§ **DIRECTIONS**
Quote the dimensionality reduction lab word for word, beginning at the words "- Which features contribute the most to the first" and stopping after "the two classes.".
═══ TEXT SECTION
Lab 5: Dimensionality Reduction#
Objective#
Learn a bit about:
- Dimensionality reduction
- The differences between PCA and LDA
Setup#
Update your labs repo through the usual method. There is one starter notebook that just fetches the dataset and has some guiding TODO comments.
The dataset#
For the purposes of this exercise, we’ll use another well-behaved dataset: the Winsconsin Breast Cancer Diagnostics dataset. This has a set of 30 measurements taken from images of histology slides of breast mass biopsies (the features) that can be used to predict whether the mass is benign (0) or malignant (1). You can read the original paper here if you’re into that sort of thing.
The dataset is fairly small, but that makes it easy to visualize. There are no missing values.
Your task#
Before performing dimensionality reduction, try exploring the dataset as is. Can you see which features are important for predicting malignancy?
Next, do the following (the demo notebook from class may be useful):
- Split your data into train/test, as usual
- Rescale, computing standardization parameters from the training data and applying to both train/test
- Transform your training set into its principle components using
sklearn.decomposition.PCA - Visualize the first two principle components. Do these help with class separation?
- Which features contribute the most to the first principle component?
Finally, try looking at the result from Linear Discriminant Analysis. In this case, the transformed data will be a single vector as there is only one line between the two classes.
- Does the LDA transformation result in separation between classes? I found a histogram to be most useful to look at this
- Which features contribute the most to the LDA vector?
- Transform your test set using LDA and redo the histogram visualization. Are the test classes well-separated?
Submit#
Don’t forget to push your changes! I’ve been fairly loose with the “finish by 1 week” threshold, my main goal is to get you to engage with the task. If you don’t get through all the tasks, that’s okay too.
══════
═══ EXTRACTED ENTRIES
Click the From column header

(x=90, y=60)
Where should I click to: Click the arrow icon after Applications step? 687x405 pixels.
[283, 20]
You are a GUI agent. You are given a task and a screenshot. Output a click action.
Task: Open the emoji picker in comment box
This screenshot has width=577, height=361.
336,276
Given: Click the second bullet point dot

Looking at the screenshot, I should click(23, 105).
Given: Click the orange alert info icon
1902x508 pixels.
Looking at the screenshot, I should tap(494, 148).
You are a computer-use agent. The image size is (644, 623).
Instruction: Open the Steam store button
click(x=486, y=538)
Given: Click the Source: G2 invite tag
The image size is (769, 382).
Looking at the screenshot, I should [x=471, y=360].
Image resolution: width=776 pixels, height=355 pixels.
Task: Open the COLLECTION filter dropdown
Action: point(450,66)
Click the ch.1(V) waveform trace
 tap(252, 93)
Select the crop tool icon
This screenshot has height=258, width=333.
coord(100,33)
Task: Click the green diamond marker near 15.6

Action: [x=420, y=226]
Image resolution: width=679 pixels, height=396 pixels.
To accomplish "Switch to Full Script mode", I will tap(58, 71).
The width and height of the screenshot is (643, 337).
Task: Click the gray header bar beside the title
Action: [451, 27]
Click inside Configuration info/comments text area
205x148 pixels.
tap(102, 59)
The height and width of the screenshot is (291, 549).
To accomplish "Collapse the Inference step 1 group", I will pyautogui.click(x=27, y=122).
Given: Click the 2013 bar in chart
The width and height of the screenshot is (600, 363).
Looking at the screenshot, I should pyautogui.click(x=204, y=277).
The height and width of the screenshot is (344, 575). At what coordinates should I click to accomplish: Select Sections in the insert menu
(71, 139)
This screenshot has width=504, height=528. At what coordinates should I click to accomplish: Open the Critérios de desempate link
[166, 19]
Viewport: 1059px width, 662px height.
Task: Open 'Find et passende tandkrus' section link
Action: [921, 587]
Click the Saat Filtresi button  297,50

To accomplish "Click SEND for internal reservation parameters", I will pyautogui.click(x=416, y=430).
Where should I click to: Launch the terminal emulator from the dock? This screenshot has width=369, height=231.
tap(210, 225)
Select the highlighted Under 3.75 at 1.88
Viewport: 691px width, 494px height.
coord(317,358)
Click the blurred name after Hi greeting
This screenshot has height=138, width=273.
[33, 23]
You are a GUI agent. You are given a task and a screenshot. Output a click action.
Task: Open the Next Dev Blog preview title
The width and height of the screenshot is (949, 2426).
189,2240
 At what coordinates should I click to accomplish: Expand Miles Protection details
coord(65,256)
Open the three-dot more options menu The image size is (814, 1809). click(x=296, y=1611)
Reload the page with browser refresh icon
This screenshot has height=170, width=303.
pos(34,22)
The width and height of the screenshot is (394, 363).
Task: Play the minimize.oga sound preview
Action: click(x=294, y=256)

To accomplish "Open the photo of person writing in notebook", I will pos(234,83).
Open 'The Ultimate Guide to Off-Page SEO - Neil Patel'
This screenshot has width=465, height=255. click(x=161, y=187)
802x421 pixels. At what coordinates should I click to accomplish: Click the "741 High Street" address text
══════
§ **PROBLEM SOLUTION**
- Which features contribute the most to the first principle component?
Finally, try looking at the result from Linear Discriminant Analysis. In this case, the transformed data will be a single vector as there is only one line between the two classes.